## RECORDS FOR THE EXERCISE
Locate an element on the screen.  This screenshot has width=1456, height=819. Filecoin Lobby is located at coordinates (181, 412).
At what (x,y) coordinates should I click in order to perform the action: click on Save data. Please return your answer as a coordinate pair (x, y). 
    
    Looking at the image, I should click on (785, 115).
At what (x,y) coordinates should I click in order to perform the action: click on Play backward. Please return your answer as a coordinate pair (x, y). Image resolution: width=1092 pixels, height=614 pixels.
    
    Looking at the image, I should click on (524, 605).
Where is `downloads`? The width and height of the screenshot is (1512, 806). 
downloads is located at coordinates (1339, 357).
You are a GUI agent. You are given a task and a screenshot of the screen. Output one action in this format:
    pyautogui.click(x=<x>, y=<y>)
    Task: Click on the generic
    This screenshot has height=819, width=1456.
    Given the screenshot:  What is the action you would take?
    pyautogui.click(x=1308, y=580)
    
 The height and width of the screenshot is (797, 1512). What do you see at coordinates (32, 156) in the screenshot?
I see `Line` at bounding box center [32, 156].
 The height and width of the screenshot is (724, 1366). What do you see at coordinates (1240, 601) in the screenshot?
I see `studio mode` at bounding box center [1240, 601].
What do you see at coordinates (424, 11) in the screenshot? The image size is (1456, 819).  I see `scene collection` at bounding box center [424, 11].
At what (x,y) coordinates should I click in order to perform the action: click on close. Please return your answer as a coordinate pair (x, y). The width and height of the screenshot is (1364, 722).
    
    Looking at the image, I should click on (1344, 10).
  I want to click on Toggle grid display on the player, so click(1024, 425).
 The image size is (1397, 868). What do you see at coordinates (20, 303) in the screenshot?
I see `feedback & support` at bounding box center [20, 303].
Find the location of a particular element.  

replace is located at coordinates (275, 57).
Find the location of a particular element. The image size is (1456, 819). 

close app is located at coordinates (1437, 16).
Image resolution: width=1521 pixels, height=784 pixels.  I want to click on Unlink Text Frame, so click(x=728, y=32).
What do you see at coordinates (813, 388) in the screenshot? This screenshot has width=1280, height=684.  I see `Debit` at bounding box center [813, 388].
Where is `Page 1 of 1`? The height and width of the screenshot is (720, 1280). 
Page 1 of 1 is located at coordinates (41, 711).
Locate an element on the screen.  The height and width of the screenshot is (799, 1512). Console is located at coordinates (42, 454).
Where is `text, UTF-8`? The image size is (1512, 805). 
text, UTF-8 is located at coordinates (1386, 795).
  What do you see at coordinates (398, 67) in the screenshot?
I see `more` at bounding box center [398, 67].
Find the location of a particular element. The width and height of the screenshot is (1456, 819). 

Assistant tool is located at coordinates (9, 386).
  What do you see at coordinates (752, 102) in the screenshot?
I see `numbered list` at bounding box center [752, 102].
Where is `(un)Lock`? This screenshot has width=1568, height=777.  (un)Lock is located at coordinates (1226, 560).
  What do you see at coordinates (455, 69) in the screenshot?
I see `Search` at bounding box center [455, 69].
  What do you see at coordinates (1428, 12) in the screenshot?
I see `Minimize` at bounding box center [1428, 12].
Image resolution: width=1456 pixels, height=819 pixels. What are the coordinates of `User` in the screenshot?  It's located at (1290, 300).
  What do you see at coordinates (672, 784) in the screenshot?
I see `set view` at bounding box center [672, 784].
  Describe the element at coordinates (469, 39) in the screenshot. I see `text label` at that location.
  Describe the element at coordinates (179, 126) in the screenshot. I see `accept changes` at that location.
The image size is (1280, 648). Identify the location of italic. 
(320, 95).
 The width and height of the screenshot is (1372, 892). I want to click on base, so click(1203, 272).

## BRIEF
Reproduce every one of the records above verbatim, preserving each character and line break.

## TASK OUTPUT
Locate an element on the screen.  This screenshot has width=1456, height=819. Filecoin Lobby is located at coordinates (181, 412).
At what (x,y) coordinates should I click in order to perform the action: click on Save data. Please return your answer as a coordinate pair (x, y). 
    
    Looking at the image, I should click on (785, 115).
At what (x,y) coordinates should I click in order to perform the action: click on Play backward. Please return your answer as a coordinate pair (x, y). Image resolution: width=1092 pixels, height=614 pixels.
    
    Looking at the image, I should click on (524, 605).
Where is `downloads`? The width and height of the screenshot is (1512, 806). 
downloads is located at coordinates (1339, 357).
You are a GUI agent. You are given a task and a screenshot of the screen. Output one action in this format:
    pyautogui.click(x=<x>, y=<y>)
    Task: Click on the generic
    This screenshot has height=819, width=1456.
    Given the screenshot:  What is the action you would take?
    pyautogui.click(x=1308, y=580)
    
 The height and width of the screenshot is (797, 1512). What do you see at coordinates (32, 156) in the screenshot?
I see `Line` at bounding box center [32, 156].
 The height and width of the screenshot is (724, 1366). What do you see at coordinates (1240, 601) in the screenshot?
I see `studio mode` at bounding box center [1240, 601].
What do you see at coordinates (424, 11) in the screenshot? The image size is (1456, 819).  I see `scene collection` at bounding box center [424, 11].
At what (x,y) coordinates should I click in order to perform the action: click on close. Please return your answer as a coordinate pair (x, y). The width and height of the screenshot is (1364, 722).
    
    Looking at the image, I should click on (1344, 10).
  I want to click on Toggle grid display on the player, so click(1024, 425).
 The image size is (1397, 868). What do you see at coordinates (20, 303) in the screenshot?
I see `feedback & support` at bounding box center [20, 303].
Find the location of a particular element.  

replace is located at coordinates (275, 57).
Find the location of a particular element. The image size is (1456, 819). 

close app is located at coordinates (1437, 16).
Image resolution: width=1521 pixels, height=784 pixels.  I want to click on Unlink Text Frame, so click(x=728, y=32).
What do you see at coordinates (813, 388) in the screenshot? This screenshot has width=1280, height=684.  I see `Debit` at bounding box center [813, 388].
Where is `Page 1 of 1`? The height and width of the screenshot is (720, 1280). 
Page 1 of 1 is located at coordinates (41, 711).
Locate an element on the screen.  The height and width of the screenshot is (799, 1512). Console is located at coordinates (42, 454).
Where is `text, UTF-8`? The image size is (1512, 805). 
text, UTF-8 is located at coordinates (1386, 795).
  What do you see at coordinates (398, 67) in the screenshot?
I see `more` at bounding box center [398, 67].
Find the location of a particular element. The width and height of the screenshot is (1456, 819). 

Assistant tool is located at coordinates (9, 386).
  What do you see at coordinates (752, 102) in the screenshot?
I see `numbered list` at bounding box center [752, 102].
Where is `(un)Lock`? This screenshot has width=1568, height=777.  (un)Lock is located at coordinates (1226, 560).
  What do you see at coordinates (455, 69) in the screenshot?
I see `Search` at bounding box center [455, 69].
  What do you see at coordinates (1428, 12) in the screenshot?
I see `Minimize` at bounding box center [1428, 12].
Image resolution: width=1456 pixels, height=819 pixels. What are the coordinates of `User` in the screenshot?  It's located at (1290, 300).
  What do you see at coordinates (672, 784) in the screenshot?
I see `set view` at bounding box center [672, 784].
  Describe the element at coordinates (469, 39) in the screenshot. I see `text label` at that location.
  Describe the element at coordinates (179, 126) in the screenshot. I see `accept changes` at that location.
The image size is (1280, 648). Identify the location of italic. 
(320, 95).
 The width and height of the screenshot is (1372, 892). I want to click on base, so click(1203, 272).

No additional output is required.